Their extra fields are:
Pages: 9
DOI: 10.1109/ICINFA.2009.5205136
Pages: 73
DOI: 10.1109/ICINFA.2009.5205167

livey_liwei · June 5, 2022

BTW, seems that downloading the same item from WOK using core database or "all database" could yield different format, because sometimes I got the same item, either in the format of conference paper or booksection (or book).

adamsmith · June 6, 2022

Hmm, I'm not getting the second one at all and the first one comes in as a conference paper without DOI. I'm guessing it's from a database we're not subscribing to. Can you tell which data base these bad records are coming from?
For one of them, could you export as "Plain Text" --> Full Record, open the output with a text editor and paste the output here?
Also, could to find the accession number? That should look something like
WOS:000277076800282 and be at the bottom of the full record or at the end of the URL in the address bar (the WOS: would be another acronym if using a different database)
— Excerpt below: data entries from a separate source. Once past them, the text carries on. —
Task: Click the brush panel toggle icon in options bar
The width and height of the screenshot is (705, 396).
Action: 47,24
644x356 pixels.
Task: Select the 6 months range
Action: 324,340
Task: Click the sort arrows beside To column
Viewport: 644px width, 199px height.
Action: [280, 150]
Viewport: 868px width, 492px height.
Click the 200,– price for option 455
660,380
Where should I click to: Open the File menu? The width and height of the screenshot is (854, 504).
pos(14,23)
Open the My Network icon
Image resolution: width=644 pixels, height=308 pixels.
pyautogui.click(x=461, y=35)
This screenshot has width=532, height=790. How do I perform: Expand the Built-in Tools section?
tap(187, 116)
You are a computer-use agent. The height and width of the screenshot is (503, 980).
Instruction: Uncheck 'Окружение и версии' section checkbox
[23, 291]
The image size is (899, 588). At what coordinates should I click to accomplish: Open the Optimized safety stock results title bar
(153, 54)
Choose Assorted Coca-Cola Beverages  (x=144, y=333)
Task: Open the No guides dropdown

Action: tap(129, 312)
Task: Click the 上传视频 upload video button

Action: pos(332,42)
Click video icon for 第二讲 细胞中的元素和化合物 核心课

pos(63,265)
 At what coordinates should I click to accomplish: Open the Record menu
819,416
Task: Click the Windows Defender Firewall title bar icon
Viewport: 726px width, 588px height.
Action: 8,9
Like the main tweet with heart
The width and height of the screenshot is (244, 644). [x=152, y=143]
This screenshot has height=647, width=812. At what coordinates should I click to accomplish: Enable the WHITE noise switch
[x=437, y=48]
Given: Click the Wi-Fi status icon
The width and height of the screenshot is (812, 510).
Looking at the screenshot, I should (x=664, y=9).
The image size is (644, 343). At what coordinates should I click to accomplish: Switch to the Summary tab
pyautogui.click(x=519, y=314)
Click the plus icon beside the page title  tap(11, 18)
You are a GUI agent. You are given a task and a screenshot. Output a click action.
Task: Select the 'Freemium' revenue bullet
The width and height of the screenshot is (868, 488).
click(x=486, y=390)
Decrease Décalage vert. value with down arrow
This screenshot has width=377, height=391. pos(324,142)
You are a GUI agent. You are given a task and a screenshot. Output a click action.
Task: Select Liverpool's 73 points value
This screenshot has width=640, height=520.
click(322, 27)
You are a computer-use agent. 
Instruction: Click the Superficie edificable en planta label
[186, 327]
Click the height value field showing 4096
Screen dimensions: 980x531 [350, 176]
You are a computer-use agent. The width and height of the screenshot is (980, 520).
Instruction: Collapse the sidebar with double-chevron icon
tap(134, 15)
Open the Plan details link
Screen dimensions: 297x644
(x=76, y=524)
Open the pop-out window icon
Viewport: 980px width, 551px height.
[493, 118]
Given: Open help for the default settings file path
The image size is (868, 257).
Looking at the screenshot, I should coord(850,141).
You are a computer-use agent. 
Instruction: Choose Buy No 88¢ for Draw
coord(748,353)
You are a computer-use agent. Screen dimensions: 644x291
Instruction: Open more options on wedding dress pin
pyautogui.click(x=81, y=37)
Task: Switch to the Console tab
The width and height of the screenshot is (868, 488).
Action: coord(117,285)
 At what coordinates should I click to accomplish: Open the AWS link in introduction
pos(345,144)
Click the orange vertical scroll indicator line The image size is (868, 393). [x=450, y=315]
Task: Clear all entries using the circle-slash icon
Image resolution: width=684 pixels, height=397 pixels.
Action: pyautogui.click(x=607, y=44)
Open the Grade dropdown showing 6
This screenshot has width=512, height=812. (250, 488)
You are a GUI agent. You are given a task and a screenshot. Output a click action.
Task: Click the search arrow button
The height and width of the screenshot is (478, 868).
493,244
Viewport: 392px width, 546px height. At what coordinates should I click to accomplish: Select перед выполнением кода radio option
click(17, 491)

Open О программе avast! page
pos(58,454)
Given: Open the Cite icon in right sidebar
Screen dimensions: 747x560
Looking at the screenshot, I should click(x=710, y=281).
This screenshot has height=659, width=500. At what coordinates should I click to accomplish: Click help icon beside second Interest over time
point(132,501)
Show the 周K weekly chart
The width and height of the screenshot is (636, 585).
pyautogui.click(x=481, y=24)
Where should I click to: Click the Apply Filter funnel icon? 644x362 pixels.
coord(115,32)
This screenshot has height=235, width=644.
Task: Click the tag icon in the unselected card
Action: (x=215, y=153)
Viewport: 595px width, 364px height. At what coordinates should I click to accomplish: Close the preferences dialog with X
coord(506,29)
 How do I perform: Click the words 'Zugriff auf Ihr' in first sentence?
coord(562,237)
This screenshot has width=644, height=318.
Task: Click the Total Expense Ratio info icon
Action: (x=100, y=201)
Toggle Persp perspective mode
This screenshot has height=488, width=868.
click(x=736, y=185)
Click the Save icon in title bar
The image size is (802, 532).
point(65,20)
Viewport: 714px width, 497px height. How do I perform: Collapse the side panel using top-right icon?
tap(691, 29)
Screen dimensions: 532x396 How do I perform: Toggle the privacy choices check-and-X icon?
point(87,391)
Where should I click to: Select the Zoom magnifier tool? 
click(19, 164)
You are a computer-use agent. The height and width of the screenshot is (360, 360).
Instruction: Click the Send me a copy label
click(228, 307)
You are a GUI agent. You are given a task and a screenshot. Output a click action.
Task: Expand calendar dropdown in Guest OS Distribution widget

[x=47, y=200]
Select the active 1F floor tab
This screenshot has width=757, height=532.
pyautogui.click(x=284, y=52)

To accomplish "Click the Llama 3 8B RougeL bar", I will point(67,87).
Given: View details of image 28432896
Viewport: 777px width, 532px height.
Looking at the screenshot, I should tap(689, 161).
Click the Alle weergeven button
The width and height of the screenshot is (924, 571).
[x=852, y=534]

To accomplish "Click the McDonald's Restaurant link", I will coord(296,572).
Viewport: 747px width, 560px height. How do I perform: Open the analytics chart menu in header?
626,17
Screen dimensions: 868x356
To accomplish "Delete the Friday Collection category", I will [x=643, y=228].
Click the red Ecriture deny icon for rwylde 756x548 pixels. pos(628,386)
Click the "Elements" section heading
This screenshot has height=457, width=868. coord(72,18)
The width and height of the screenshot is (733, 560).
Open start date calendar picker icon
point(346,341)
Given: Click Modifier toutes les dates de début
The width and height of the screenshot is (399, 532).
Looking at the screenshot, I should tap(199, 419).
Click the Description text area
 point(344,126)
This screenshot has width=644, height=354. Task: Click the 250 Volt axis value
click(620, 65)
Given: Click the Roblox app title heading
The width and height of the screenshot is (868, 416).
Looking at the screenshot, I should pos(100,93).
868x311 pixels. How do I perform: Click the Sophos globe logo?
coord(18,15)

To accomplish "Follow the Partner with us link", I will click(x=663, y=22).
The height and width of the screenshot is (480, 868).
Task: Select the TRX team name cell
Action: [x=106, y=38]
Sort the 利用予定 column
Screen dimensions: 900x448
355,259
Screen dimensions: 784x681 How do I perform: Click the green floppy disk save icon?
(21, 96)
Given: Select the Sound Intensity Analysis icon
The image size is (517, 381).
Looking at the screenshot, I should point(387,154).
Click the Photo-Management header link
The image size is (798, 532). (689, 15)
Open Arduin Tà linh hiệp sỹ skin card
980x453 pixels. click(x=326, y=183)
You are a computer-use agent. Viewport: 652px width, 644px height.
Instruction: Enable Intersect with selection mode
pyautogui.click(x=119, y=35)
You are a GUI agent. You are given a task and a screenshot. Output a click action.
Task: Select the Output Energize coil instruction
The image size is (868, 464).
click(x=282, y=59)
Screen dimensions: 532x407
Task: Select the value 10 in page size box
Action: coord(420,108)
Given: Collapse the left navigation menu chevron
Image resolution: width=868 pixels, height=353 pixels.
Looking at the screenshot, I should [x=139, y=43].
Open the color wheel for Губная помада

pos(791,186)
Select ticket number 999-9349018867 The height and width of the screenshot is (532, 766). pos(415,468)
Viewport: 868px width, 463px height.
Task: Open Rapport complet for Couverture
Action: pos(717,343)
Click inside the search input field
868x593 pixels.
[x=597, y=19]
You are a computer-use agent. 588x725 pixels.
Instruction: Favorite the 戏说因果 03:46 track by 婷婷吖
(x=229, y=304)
livey_liwei · June 6, 2022

@adamsmith, @dstillman
I just created a open zotero group library, where I imported an ris, created in web of knowledge, using the "all database", and exported as "ris" while selecting all the 11 available fields.

You can find the items, the ris file, the snapshot of the wos page, the snapshot of the duplicate item folder.

Notice that, the duplicates of this library involves two types: some distinct conference papers recongnized as "books", the same conference paper that appears twice, in the formats of either conference paper or journal article. The latter issue is caused by the database itself.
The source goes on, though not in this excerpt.